USELESS QUESTION:
IF LOVE IS BLIND HOW CAN YOU HAVE LOVE AT FIRST SIGHT?
USELESS FACT:
THE SPEED WITH WHICH A WOMAN SAYS "NOTHING" WHEN ASKED
"WHAT'S WRONG" IS DIRECTLY PROPORTIONATE TO THE SEVERITY OF THE STORM
THAT IS ON THE WAY.
Autumn has arrived at last and shaken me out of the
torpor that the Indian summer had induced in me. My winter cycling kit has come out of
mothballs and a new breathable waterproof Gore-tex jacket ordered to stop me
getting wet from the inside while pedalling hard in my current non-breathable waterproof
jacket which makes a good impression of being a mobile sauna. So, who is in a
sweat after Brazil and who is going nuts?
In the battle of the
genders the men, boringly, won again, winning by 509 points
to 496,
thus extending their overall lead to 7970 points to 7738 and
reinforcing their view that girls without curves are like pants without pockets; you have nowhere to
put your hands.
In 84th place with 381 points
we have Erik
Estrada coming back like an
unwelcome dose of athletes foot, something he can never be accused if getting
as he’s certainly no athlete. In
joint 85th place with 379 points we have Bill's No Hopers and Hezza's Hero's with the ugliest performance by a duo since Sonny started abusing
Cher. In 87th
place with 378
points we have Why F1 When You Can F2? whose hopes died along with his libido long ago. In 88th
place with 368
points we have Aussie Grit which describes what she hopes not to find in her underwear after a
trip to the dunny. In
89th place again with 363 points we have Team Mackarel staying in the same plaice again.

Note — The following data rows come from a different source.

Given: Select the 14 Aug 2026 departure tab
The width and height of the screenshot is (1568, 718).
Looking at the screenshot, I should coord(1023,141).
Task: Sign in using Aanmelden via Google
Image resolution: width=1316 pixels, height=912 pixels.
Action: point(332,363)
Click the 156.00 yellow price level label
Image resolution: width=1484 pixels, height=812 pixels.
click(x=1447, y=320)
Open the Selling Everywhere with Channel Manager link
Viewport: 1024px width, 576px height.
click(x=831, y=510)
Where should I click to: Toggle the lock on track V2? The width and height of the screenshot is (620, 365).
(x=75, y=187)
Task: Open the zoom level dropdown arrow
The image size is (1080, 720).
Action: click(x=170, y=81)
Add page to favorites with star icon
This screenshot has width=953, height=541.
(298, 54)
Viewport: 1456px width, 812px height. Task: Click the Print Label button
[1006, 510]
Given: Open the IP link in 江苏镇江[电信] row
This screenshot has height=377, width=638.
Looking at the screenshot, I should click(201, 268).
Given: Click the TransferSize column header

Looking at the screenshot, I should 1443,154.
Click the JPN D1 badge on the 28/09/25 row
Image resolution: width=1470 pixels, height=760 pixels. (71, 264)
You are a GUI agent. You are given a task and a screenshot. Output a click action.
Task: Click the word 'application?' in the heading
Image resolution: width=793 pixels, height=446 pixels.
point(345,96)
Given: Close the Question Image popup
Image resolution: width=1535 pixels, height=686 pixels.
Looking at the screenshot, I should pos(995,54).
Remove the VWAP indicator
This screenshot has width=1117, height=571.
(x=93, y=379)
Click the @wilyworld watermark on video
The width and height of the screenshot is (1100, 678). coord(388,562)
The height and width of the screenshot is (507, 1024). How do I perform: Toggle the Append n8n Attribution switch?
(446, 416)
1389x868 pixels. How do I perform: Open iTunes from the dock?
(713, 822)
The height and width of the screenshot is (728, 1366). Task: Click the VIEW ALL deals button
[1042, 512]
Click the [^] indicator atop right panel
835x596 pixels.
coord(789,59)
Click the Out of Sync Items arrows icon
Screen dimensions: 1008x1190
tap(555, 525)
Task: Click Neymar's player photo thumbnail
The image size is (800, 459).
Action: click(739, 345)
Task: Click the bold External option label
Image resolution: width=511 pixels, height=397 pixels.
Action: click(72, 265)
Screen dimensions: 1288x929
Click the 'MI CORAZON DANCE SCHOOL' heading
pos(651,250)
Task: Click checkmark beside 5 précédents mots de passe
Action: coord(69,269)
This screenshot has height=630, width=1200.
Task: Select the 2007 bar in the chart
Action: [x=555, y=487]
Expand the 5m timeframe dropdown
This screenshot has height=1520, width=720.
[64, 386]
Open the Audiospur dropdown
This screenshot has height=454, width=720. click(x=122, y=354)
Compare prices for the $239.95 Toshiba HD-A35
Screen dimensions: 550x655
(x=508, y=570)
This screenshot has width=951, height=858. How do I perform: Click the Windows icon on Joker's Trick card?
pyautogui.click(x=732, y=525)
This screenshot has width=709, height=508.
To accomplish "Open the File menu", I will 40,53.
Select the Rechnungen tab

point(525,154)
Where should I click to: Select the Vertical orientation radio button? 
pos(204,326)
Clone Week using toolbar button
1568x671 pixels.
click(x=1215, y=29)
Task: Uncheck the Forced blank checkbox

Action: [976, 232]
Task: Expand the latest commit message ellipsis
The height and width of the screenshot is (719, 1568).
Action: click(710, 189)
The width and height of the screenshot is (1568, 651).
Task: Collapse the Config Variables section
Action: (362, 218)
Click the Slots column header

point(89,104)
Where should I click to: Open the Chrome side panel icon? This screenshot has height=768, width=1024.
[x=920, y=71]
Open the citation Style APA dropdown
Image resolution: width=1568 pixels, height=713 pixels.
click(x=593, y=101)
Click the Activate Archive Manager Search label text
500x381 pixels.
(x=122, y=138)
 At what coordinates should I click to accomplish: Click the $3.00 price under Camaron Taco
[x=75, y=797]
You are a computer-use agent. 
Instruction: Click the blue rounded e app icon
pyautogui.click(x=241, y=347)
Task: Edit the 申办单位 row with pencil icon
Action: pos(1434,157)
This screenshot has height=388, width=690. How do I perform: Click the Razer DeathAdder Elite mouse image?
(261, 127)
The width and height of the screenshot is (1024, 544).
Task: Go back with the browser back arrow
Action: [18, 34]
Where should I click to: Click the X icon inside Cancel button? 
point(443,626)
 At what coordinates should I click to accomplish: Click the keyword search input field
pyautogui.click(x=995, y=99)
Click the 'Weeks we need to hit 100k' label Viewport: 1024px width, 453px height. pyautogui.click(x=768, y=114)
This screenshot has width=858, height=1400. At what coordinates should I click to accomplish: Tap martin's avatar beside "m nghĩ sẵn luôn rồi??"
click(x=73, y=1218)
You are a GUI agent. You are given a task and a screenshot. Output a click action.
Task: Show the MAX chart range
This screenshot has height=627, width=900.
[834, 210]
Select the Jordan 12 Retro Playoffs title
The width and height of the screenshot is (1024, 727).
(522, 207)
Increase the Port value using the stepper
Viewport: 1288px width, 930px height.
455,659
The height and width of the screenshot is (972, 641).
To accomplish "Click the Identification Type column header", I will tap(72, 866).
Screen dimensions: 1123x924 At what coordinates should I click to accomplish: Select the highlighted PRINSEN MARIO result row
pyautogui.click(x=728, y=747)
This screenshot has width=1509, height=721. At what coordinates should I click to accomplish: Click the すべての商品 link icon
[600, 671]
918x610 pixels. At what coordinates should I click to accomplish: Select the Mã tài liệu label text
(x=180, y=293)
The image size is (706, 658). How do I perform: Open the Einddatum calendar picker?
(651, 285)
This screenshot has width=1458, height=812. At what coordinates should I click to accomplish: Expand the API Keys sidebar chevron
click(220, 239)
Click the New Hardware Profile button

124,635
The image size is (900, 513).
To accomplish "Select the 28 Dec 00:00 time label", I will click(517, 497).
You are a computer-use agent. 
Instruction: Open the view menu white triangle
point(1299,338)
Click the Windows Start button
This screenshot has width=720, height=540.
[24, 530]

In 90th place with 359 points
we have Do'nut Donnelly with a performance as stale as his favourite
food stuff…stuff being the descriptive part he likes best.
Occupying the inverse podium of shame, in 91st
place with 338
points we have Robbie The Reindeer who says he’s saving his strength as he has a strenuous Christmas
coming up. In
92nd place with 314 points we have the appropriately named In Trouble Again who, thankfully, saved his worst performances
of the season for my return. In
93rd and last place with 313 points we have Honey, Honey returning to where he first started, the dark
ages.
Our top ten this time have all been here before, greedy
beggars. In 10th place with 632 points
we have Breaking
Down Bad
refusing to go to rehab. In
9th place with 633 points we have Bad Hat Harry looking more like a pork pie that his hat of
that name. In
8th place with 634 points we have Thor's Hammer having a smashing time again. In
7th place with 646 points we have Nicks Numpties continuing to enjoy his best season, if not
his best haircut. In
6th place with 649 points we have Titan Uranus whose ego is now large enough to qualify as a
planet in its own right. In
5th place with 681 points we have Stig Of The Dump thinking of moving up in the world to a bigger pile. In 4th place
with 689
points we have Kaiser still hoping to make
a move and get lucky, like a shy young lad at a dance.
Over podium squatters
this time are all previous residents. In
joint 2nd place with 691 points we have Debbie Does Dallas and Evo, as delightful a
duo as gin and tonic. Finally,
getting bored of champagne and tinnitus from the sound of trumpets, our winner for
the fifth time this season with 733 points is Glutæus Maximus who most of the other teams wish was buried
in the foundations of a motorway flyover as he’s run away with this season’s
competition.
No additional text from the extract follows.